J'ai dîné jeudi soir chez les Jordans, je déjeune demain avec les Bonnevie, jeudi à Asnières, dimanche en huit chez les Vidal que je viens d'aller voir. J'ai fait quelques vers dont une poésie assez longue qu'on trouve qui vaut [?] et un ou deux sonnets assez bien mais j'ai autre chose à faire et je relègue cela dans le buvard que vous m'avez donné jadis !

Je fais au violon des progrès successifs et j'attaque tour à tour les Nocturnes de Chopin. J'en sais un très difficile et que je joue assez bien. Une splendeur : le XIIIe.

J'espère que tante va mieux : je pense avoir une lettre de vous ce soir car un malin démon prend plaisir à faire se croiser nos lettres. Peut-être même êtes-vous repartie pour le Midi ?

Donc je déjeune demain chez les Bonnevie. Ces braves gens m'emmènent au théâtre. J'espère que c'est à La Belle Hélène, mais je ne sais pas encore.

Que devient Monot ? Pas plus de nouvelles d'elle que des autres... C'est vrai qu'elle ne doit pas en avoir énormément de moi, à moins que je ne sois somnambule et que je n'écrive quand je dors.
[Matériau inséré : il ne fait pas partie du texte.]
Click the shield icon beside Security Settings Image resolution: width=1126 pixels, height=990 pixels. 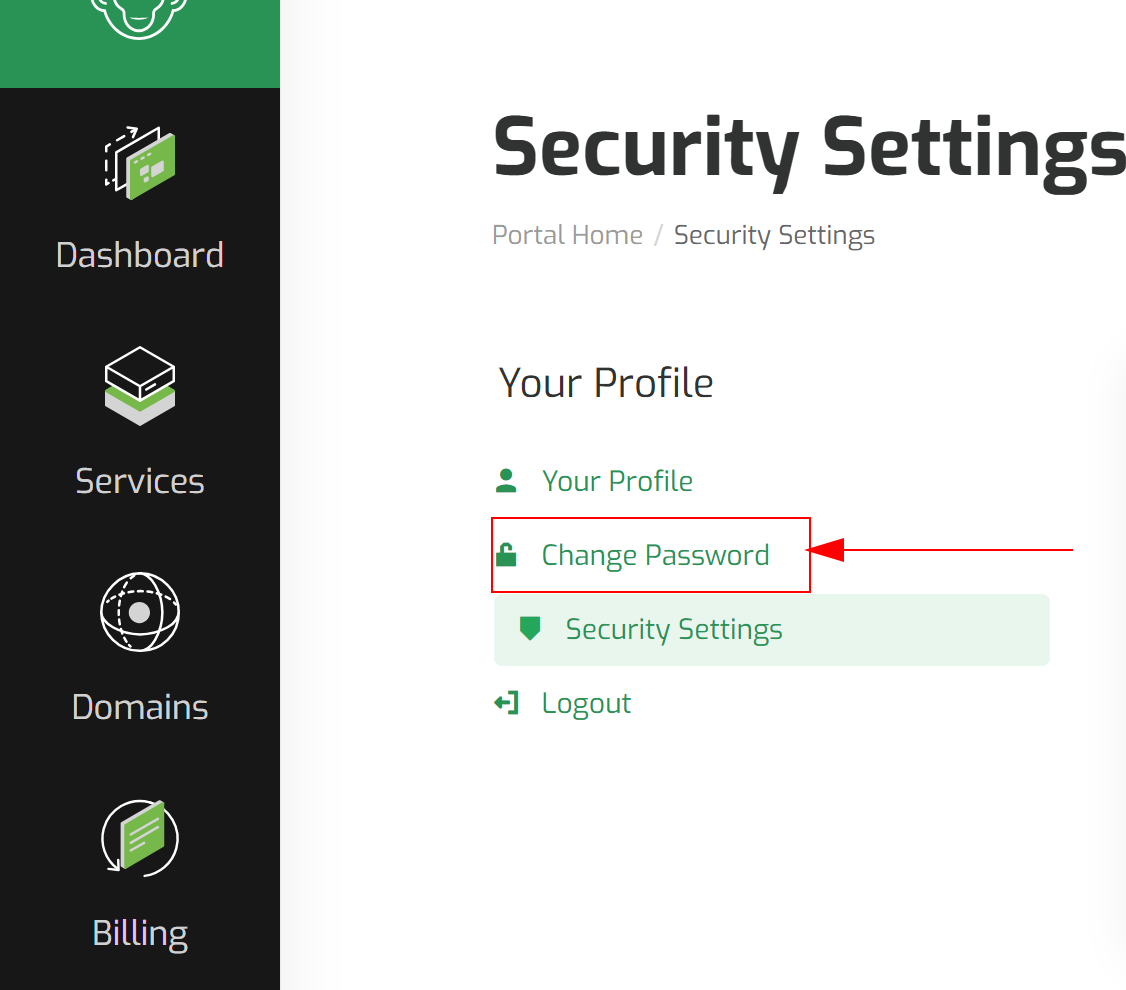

Le petit Baudelaire que vous m'avez donné est devenu un vieil ami. Pourtant mon vieux bouquin déchiqueté avait aussi sa valeur, il s'ouvrait tout seul où je voulais. La force de l'habitude. Il ne craignait pas les méditations courbées dessus par une pluie torrentielle dans le bois de Boulogne, mais peu à peu je l'oublie pour le petit bijou que vous m'avez donné et où les trouvailles précieuses de Baudelaire trouvent un écrin digne d'elles... Que voilà une jolie phrase...! Deviendrais-je pompeux ?
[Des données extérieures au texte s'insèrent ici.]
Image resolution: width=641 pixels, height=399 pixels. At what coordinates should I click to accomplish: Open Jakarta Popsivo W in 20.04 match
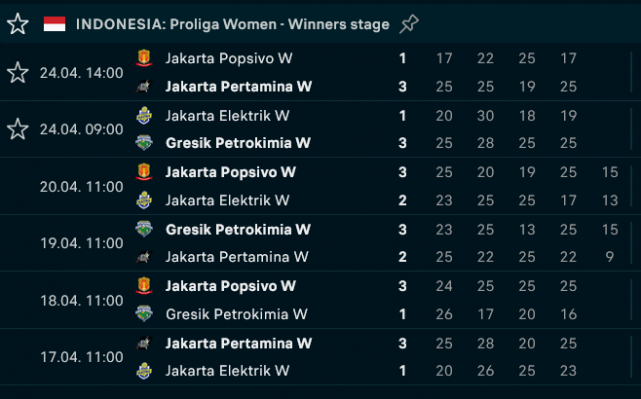click(x=230, y=172)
Je suis ces temps-ci assez content. D'abord je n'ai pas le cafard. Ensuite je travaille, ce qui me met la conscience en repos, et enfin je trouve un peu partout des choses qui me plongent dans des extases inconnues jusqu'à ce jour. Une note de Chopin, un vers de Samain, une reliure de chez Flammarion, un diamant de la rue de la Paix, que sais-je... Après mon cafard jaunissical je pense à ce vers de Samain :

 

« Et te découvrir jeune et vierge comme un monde. »

 

Ainsi même dans la façon de prendre un cours de mathématiques je découvre des possibilités d'émotion artistique et je vous montrerai un cahier d'analytique où l'ordonnance du texte, l'harmonie des titres, l'élégance spirituelle des figures fait songer à une édition d'art enrichie d'arabesques étranges. Et la strophoïde bipolaire qui n'était qu'une pauvre courbe du quatrième degré se hausse au rôle délicat de motif d'ornementation.
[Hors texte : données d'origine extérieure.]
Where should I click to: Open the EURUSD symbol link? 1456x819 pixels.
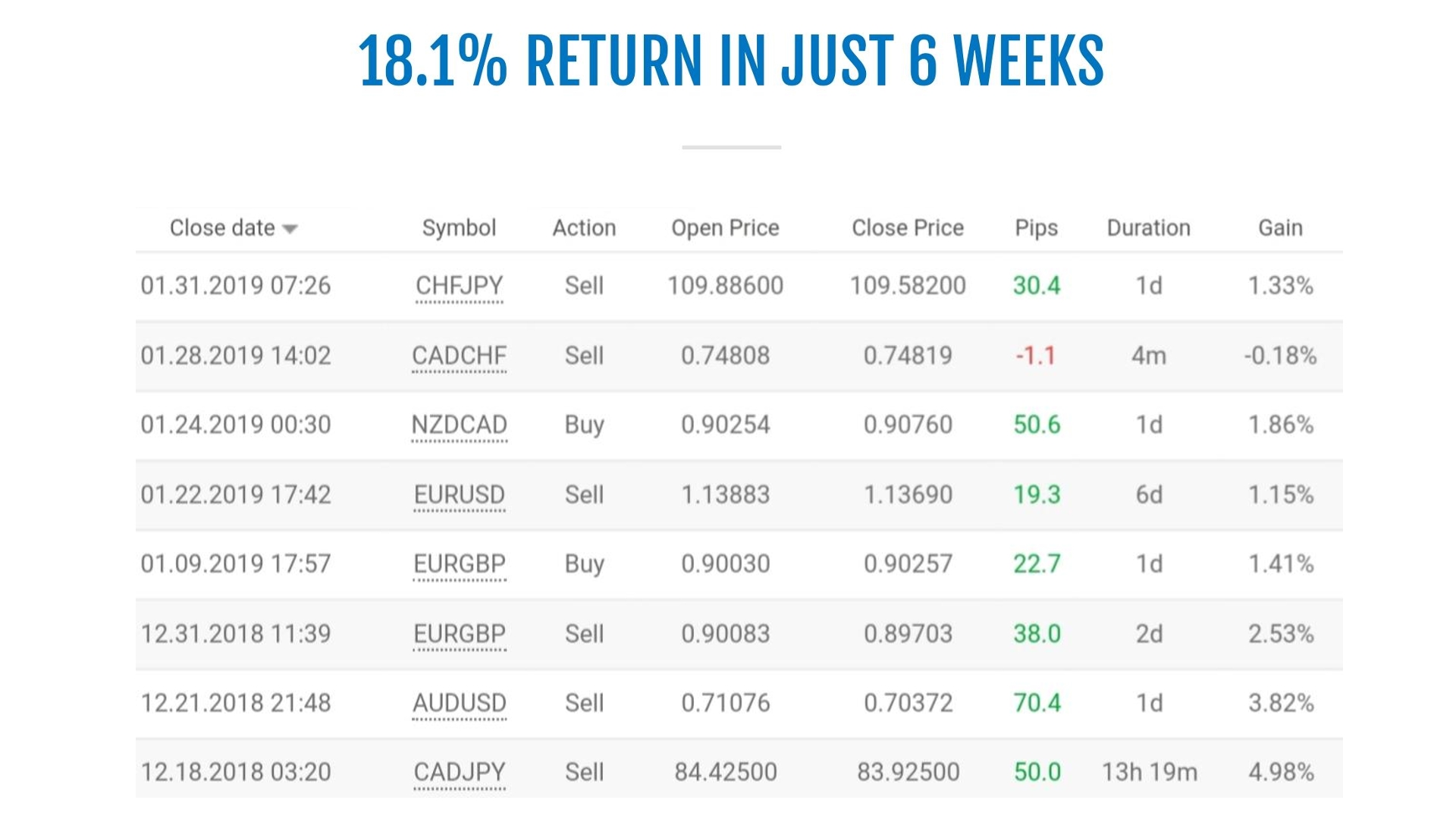pyautogui.click(x=459, y=494)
Mon bouquin d'art – le vrai, aux pommes de pin – a un certain succès. On trouve que je stylise assez bien. On trouve aussi, comme je vous l'ai dit, épatant mes vers « Les Pèlerins du beau », je les réciterai dimanche en huit aux Vidal.

Et puis vraiment la vie a des jours charmants. J'ai de sympathiques camarades à qui je suis sympathique. Ils sont spirituels et des trouvailles à la « Sabran » me plongent aussi en extase. On discutait sur le sujet prosaïque des totos et de la façon de s'en débarrasser. « Très simple, fait l'un de nous avec une gravité de magister, tu tailles poils et cheveux en escaliers et tu enlèves la rampe, alors ils se flanquent la g... par terre. » Charmant... Pas attique du tout mais charmant.

Comment va Biche...? Je grognais dans le temps que j'étais à Lyon mais au fond je fus extrêmement flatté de sortir seul avec elle...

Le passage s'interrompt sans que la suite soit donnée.